Industry preps new 'cheap' HBM4 memory spec with narrow interface, but it isn't a GDDR killer — JEDEC's new SPHBM4 spec weds HBM4 performance and lower costs to enable higher capacity

JEDEC, the organization responsible for defining the specifications of industry-standard memory types, is close to finalizing SPHBM4, a new memory standard designed to deliver full HBM4-class bandwidth with a 'narrow' 512-bit interface, higher capacities, and lower integration costs by leveraging compatibility with conventional organic substrates. If the technology takes off, it will address many gaps in the markets HBM could serve, but as we'll explain below, it isn't likely to be a GDDR memory killer.

Although high-bandwidth memory (HBM) 1024-bit or 2048-bit interfaces enable unbeatable performance and energy efficiency, such interfaces take a lot of precious silicon real estate inside high-end processors, which limits the number of HBM stacks per chip and therefore memory capacity supported by AI accelerators, impacting both the performance of individual accelerators as well as the capabilities of large clusters that use them.
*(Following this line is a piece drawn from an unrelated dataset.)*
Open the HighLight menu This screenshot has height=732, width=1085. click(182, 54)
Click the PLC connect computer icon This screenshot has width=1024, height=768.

HBM in a 'standard' package

The Standard Package High Bandwidth Memory (SPHBM4) addresses this issue by reducing the HBM4 memory interface width from 2048 bits to 512 bits with 4:1 serialization to maintain the same bandwidth. JEDEC doesn't specify whether '4:1 serialization' means quadrupling the data transfer rate from 8 GT/s in HBM4, or introducing a new encoding scheme with higher clocks. Still, the goal is obvious: preserve aggregate HBM4 bandwidth with a 512-bit interface.

Article continues below

Inside, SPHBM4 packages will use an industry-standard base die (probably made by a foundry using a logic fabrication process and therefore not cheaper as routing 'wide' DRAM ICs into a 'narrow' base die will probably get nasty here in terms of density and there will be clocking challenges due to slow wires from DRAMs and fast wires from the base die itself). It will also use standard HBM4 DRAM dies, which simplifies controller development (at least at the logical level) and ensures that capacity per stack remains on par with HBM4 and HBM4E, up to 64 GB per HBM4E stack.
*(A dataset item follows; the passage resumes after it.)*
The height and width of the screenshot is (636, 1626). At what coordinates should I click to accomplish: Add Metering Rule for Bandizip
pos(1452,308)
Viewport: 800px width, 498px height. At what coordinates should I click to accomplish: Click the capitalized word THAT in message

On paper, this means quadrupling SPHBM4 memory capacity compared to HBM4, but in practice, AI chip developers will likely balance memory capacity with higher compute capability and the versatility they can pack into their chips, as silicon real estate becomes more expensive with each new process technology.

A GDDR7 killer?

An avid reader will likely ask why not use SPHBM4 memory with gaming GPUs and graphics cards, which could enable higher bandwidth at a moderate cost increase compared to GDDR7 or a potential GDDR7X with PAM4 encoding.

Designed to deliver HBM4-class bandwidth, SPHBM4 is fundamentally engineered to prioritize performance and capacity over other considerations, such as power and cost.
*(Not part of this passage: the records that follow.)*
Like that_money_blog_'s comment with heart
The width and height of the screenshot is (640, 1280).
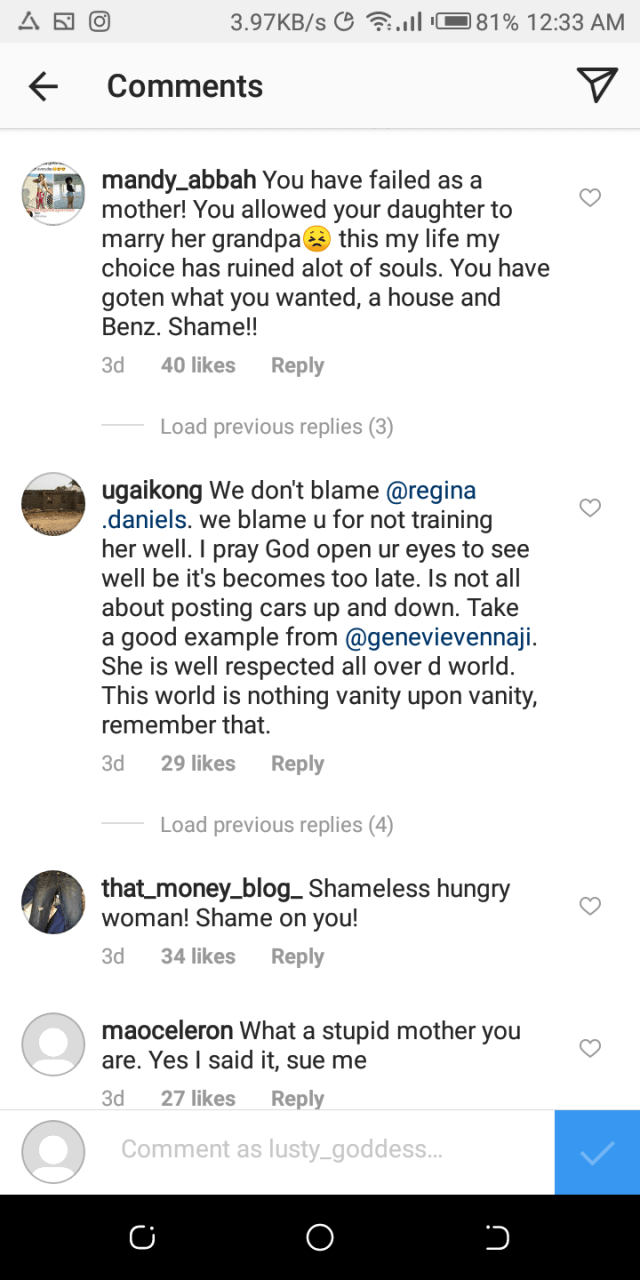click(x=590, y=906)
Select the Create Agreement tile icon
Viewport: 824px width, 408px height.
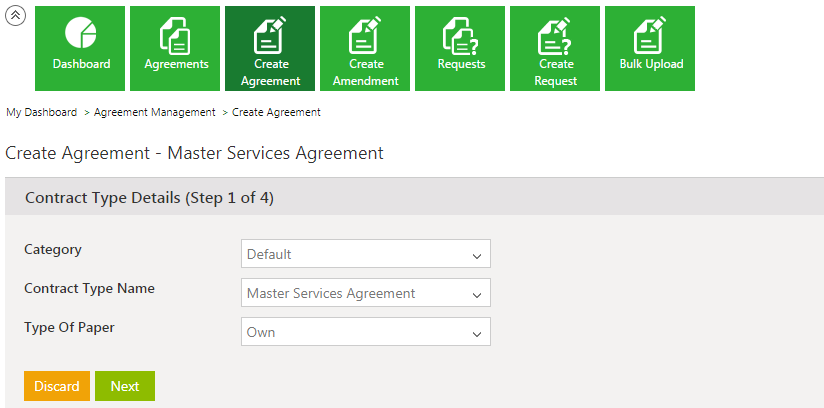coord(270,38)
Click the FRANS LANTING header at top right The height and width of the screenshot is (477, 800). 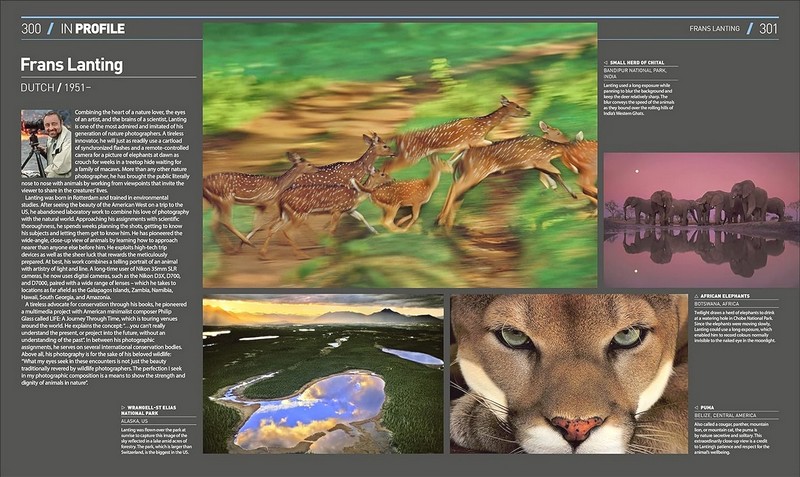pyautogui.click(x=714, y=28)
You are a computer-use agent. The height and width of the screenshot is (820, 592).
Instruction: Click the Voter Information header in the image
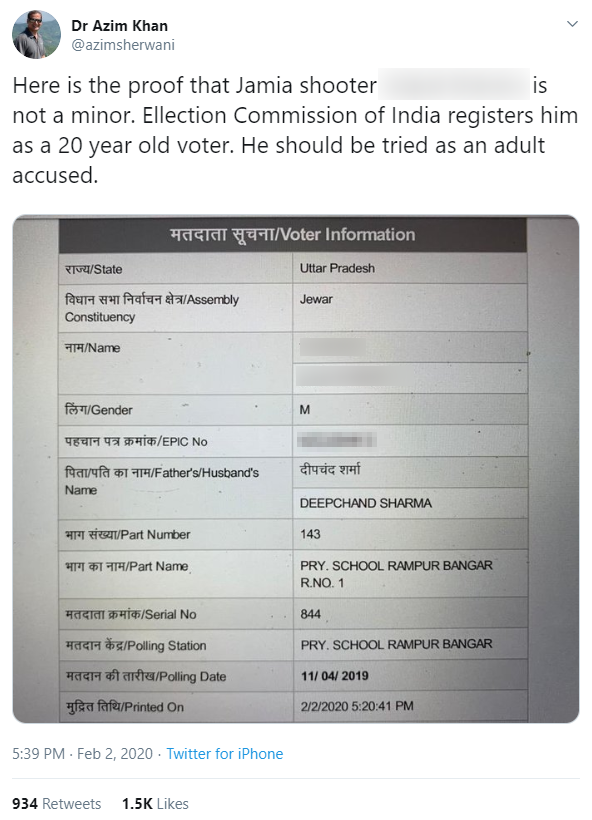point(292,235)
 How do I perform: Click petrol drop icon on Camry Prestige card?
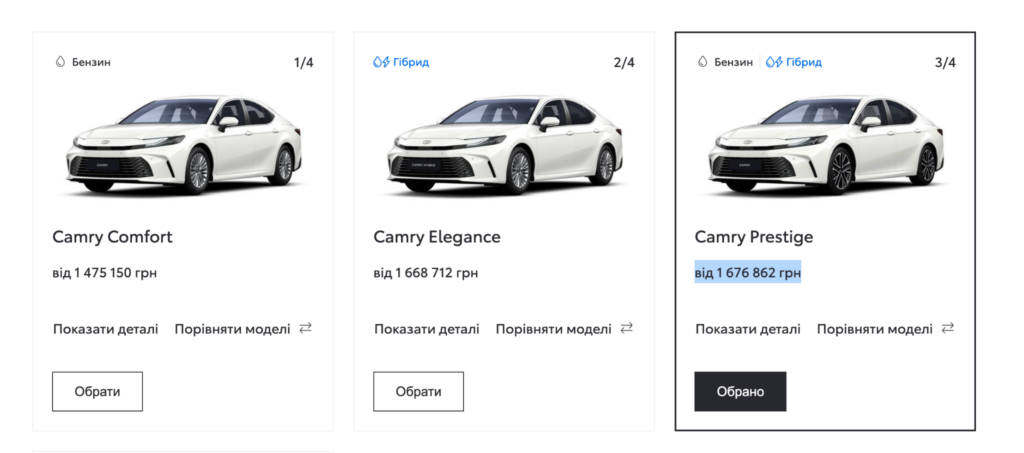(702, 62)
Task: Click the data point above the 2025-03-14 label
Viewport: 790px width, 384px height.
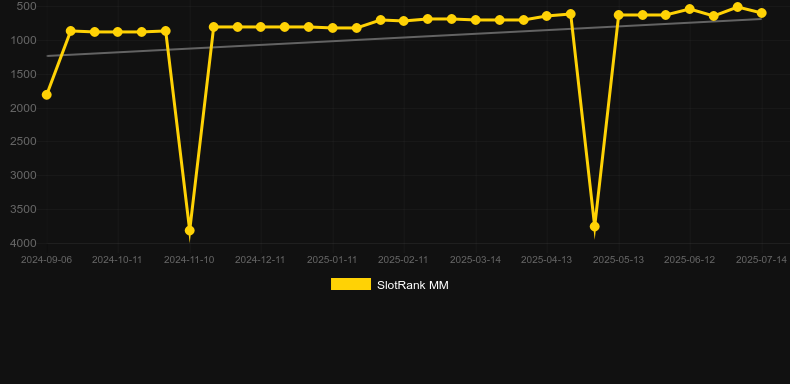Action: [x=475, y=20]
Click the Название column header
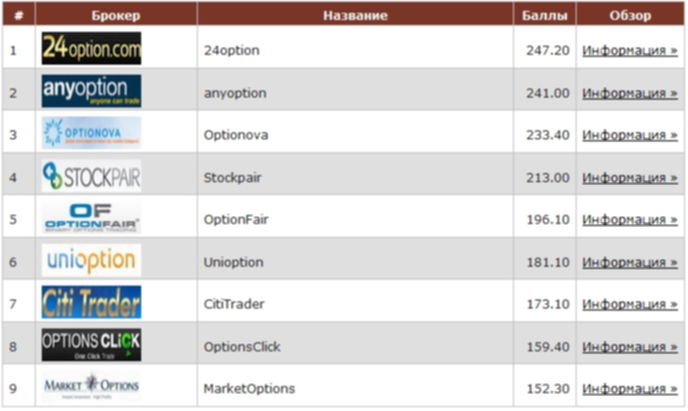 (x=355, y=15)
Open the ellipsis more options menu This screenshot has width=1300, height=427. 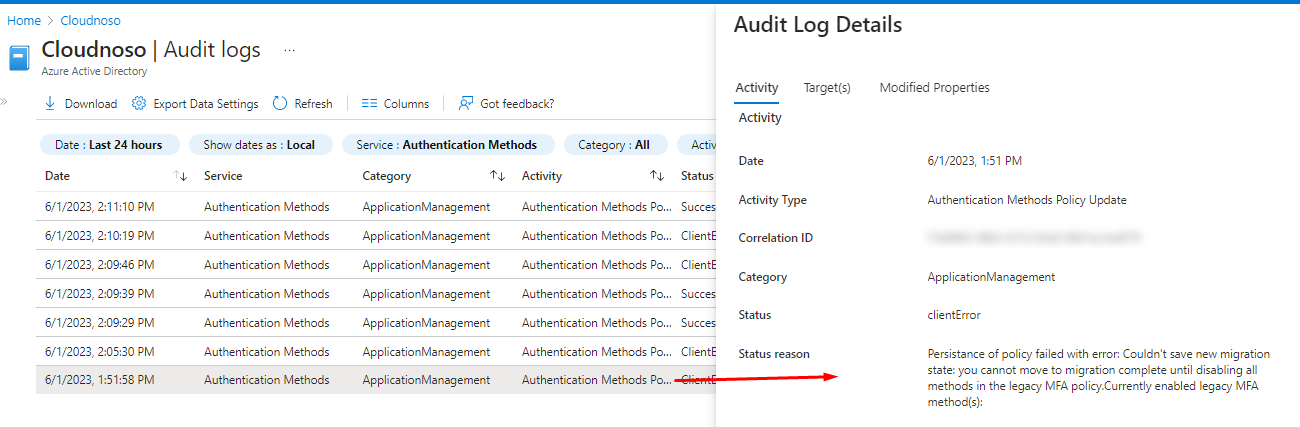[289, 50]
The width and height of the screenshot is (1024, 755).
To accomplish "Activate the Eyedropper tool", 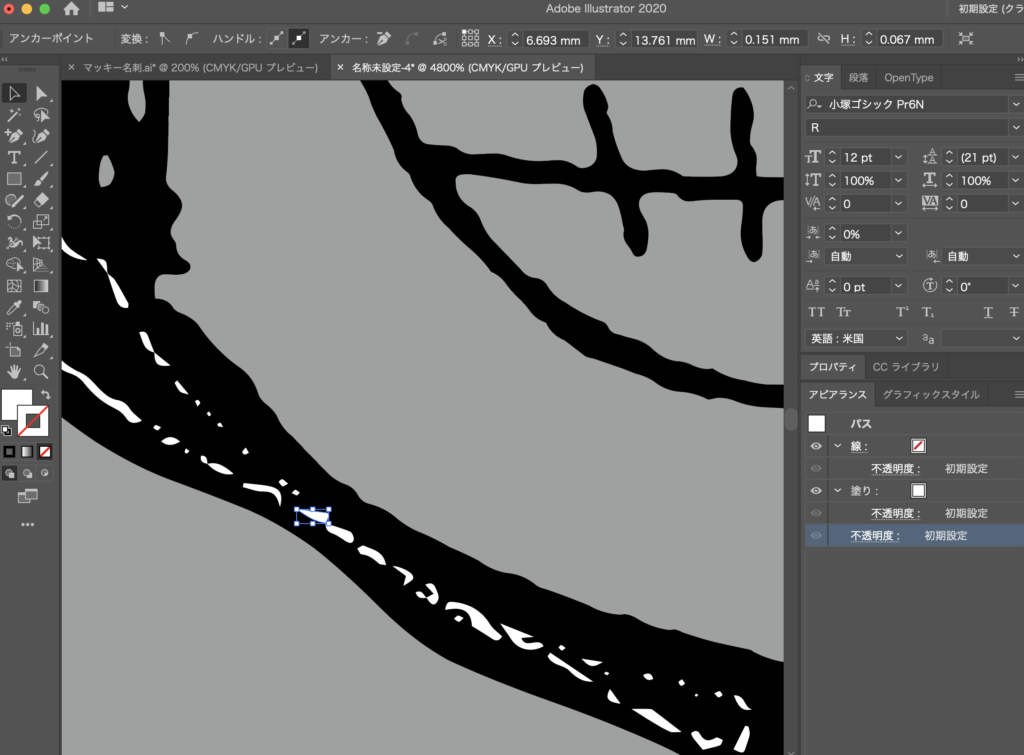I will [14, 308].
Although cheaper than HBM4 or HBM4E, SPHBM4 still requires stacked HBM DRAM dies that are physically larger and therefore more expensive than commodity DRAM ICs, an interface base die, TSV processing, known-good-die flows, and advanced in-package assembly. These steps dominate cost and scale poorly with volume compared to commodity GDDR7, which benefits from enormous consumer and gaming volumes, simple packages, and mature PCB assembly.

That said, replacing many GDDR7 chips with a single advanced SPHBM4 may not reduce costs; it may increase them.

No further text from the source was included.